[[ MATERIAL SUPPLIED, beginning ]]

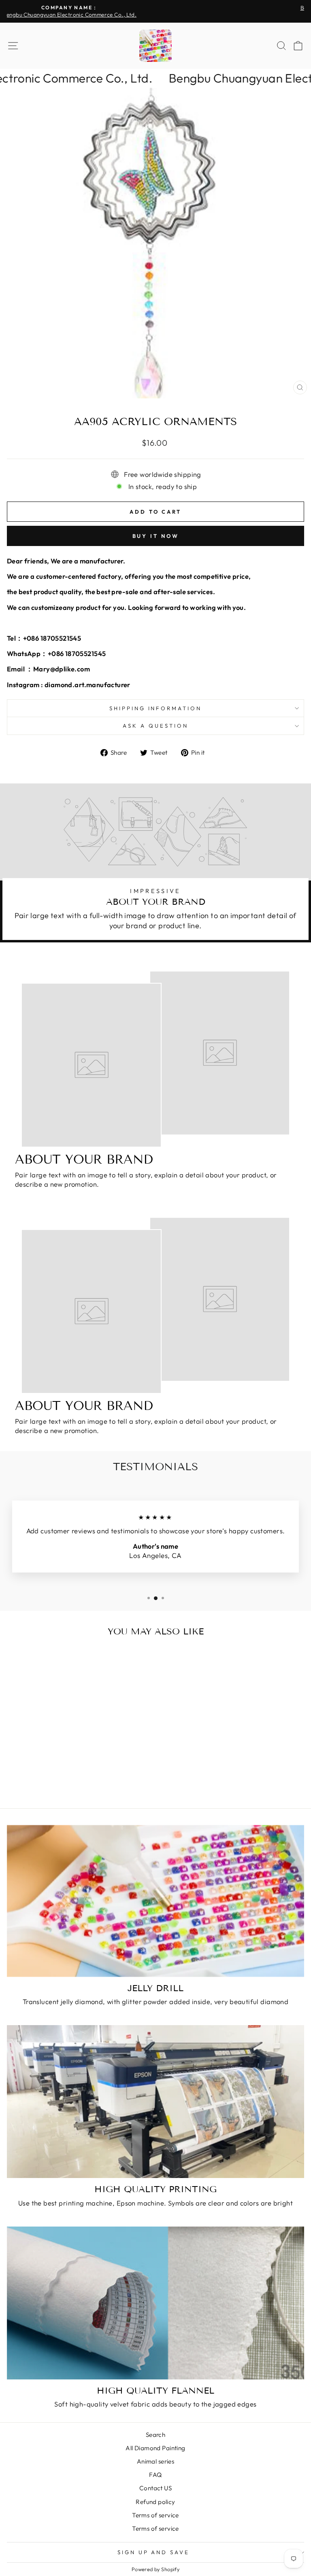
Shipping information (155, 708)
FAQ (155, 2475)
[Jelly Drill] (155, 1901)
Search (155, 2434)
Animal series (155, 2461)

[[ MATERIAL SUPPLIED, end ]]

== WHAT TO WORK ON ==
Write out each entry word for word, images excluded.

== ANSWER TO THE PROBLEM ==
Shipping information (155, 708)
FAQ (155, 2475)
[Jelly Drill] (155, 1901)
Search (155, 2434)
Animal series (155, 2461)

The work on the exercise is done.